Archive for May 2014
One more lament from Larissa…
Now that LARISSA TAKES FLIGHT: STORIES has officially launched you can read all of her adventures and musings in paperback form, but here’s an extra one for the weekend…
Larissa and Spring Cleaning
I don’t trust my mother’s new vacuum cleaner robot. It’s just one more way technology is covertly planning to make us dependent and take over the world. The solution is obvious, stay dirty, but my boyfriend doesn’t agree and hands me the mop while he takes up the toilet brush for our war against the bathroom, and I sigh but march after him because it was his house before it was mine and this is part of the pact of being in a relationship. .
I understand that there are germs I can’t see and dust mites could give me respiratory problems, but it’s hard to be concerned about the invisible. My boyfriend scrubs the bowl wearing yellow plastic gloves and says I could have said the same thing about the black plague. He’s researched the dangers of uncleanliness and tries to haunt me with tales of rats and influenza, but I say being too clean reduces your immunity to icky bacteria. Bacteria, along with technology, has always been plotting against us.
My boyfriend has a job in the produce department, which makes him feel ethically pure and lets him tell people when eggplant and tomatoes are on sale. He is used to the repetitive nature of cleaning, mopping up spills and footprints and putting out yellow signs to tell people the floor is wet, so if they slip they can’t sue the store.
I know the effort is useless. After I clean things will just get dirty again.
My boyfriend says it’s like those sand paintings monks do as the meditate, letting the grains slip through the fingers to form intricate mandalas that take half a day to create before they blow them away and form the next one. He says permanence isn’t the point, the point is the act itself, and he looks at me over the rims of his glasses like he thinks it’s my fault that I can’t find solace in mopping.
I never felt bad about dirt until my mother came to visit, because she guilted me into cleanliness like she did when I was a kid so I vacuum in a haze of remorse. Mom said I’d feel different about cleaning when I got older, I’d notice dirt like she did. That radar never kicked in, so I was born without it or mine is just defective. She loves my philosopher boyfriend, says we make a great couple, but I’m sure half of this is because he believes in brooms.
Another Larissa story (exclusive to my blog)
Less than two weeks before the official launch of Larissa Takes Flight: Stories, so here’s another one of her adventures to whet your appetite.

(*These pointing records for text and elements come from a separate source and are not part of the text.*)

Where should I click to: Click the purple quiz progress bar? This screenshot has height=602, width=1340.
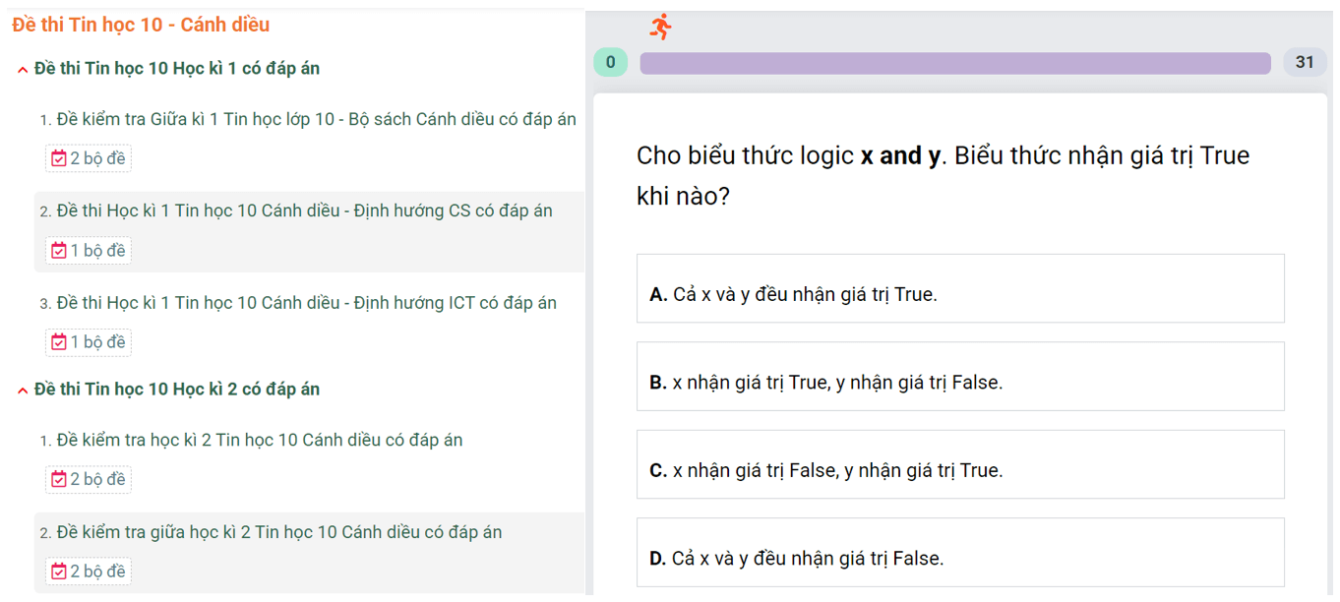click(x=954, y=63)
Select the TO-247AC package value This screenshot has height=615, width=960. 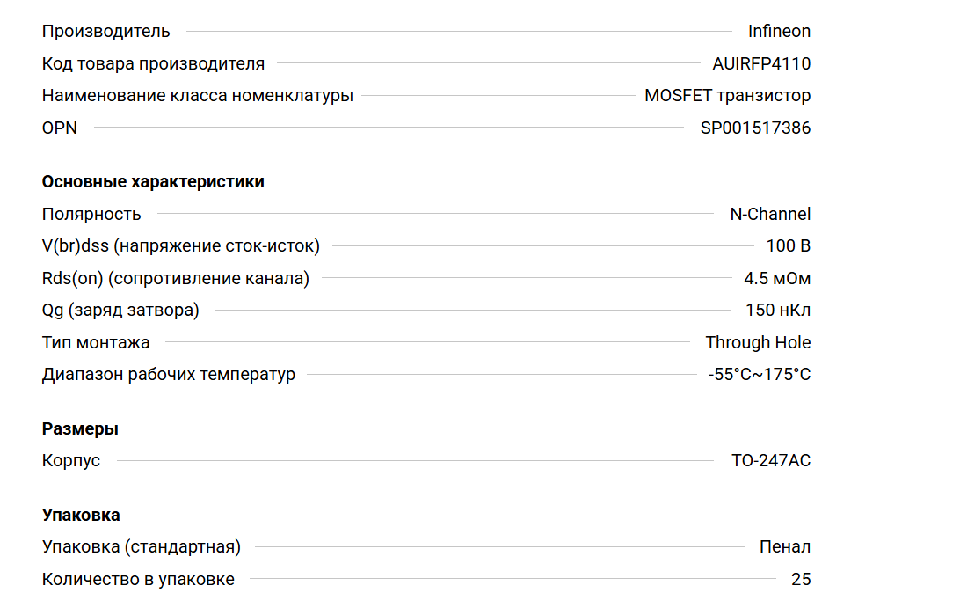[x=771, y=460]
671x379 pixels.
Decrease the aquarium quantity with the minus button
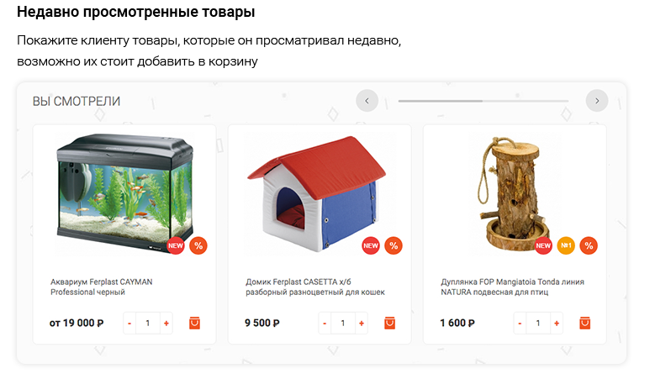click(x=129, y=324)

Larissa vs. the Refrigerator
Because my fridge is vindictive it dies with a half a chocolate cheesecake inside and I launch into a panic because there’s seventy bucks of food crammed in that white box, so I carry it in laundry baskets from apartment to apartment in the building, pleading for sympathy and fridge space (but please don’t eat the cheesecake). After an hour most of my provisions have found temporary lodging and I call the landlord in a culinary panic because I don’t think my fridge can be resurrected from the great electric beyond. I’m shrill enough so that she gives me permission to choose a new used fridge from the appliance store and she’ll check it out tomorrow, so I drive to the store with my philosopher boyfriend.
I know my grandma had an icebox when she was a kid, a cupboard cooled by a huge block of ice delivered twice a week, and there was a drip pan underneath to catch the melted water, but it was an age blossoming with innovation and my great-grandma was sick of drip pans. She wanted an electric fridge, but Great-Grandpa said they were too expensive and a waste. Great-Grandma did laundry for the local appliance salesperson and put the fridge on layaway, paid for it with piles of clean pants and starched shirts, then she had the man who lived five doors down install an outlet behind a wall calendar, so when the new fridge was delivered Great-Grandma hung the calendar on the handle and waited for Great-Grandpa to come home. He frowned at the new fridge’s electric hum, moved his cheese to the old icebox, and poured out the drip pan every day because he never gave into the future easily.
As we trudge the aisles of range tops and ovens, my boyfriend reminds me that keeping things cool is a luxury, and if I lived without electricity in a small Japanese fishing village this wouldn’t bother me, but I say if I lived in a small Japanese fishing village I wouldn’t know about cheesecake, I’d eat fish and rice and be lactose intolerant, and since I know about cheesecake I can’t very well forget it. My boyfriend rolls his eyes, but I’ll admit that normalcy depends on time and place, and this is why I didn’t have four kids by the age of twenty or die of cholera, but in one hundred years will people say I had it rough since they live underwater in glass bubbles that used to be New York City, looking up into the blue and dreaming of a piece of sky? But I shouldn’t be depressed as I choose my new used refrigerator, this is the price of living in this time and place and needing cheesecake. As my boyfriend and I drive home I know I don’t ask for much in the way of present luxuries, just the ability to open that door and eat last night’s cold pizza in peace.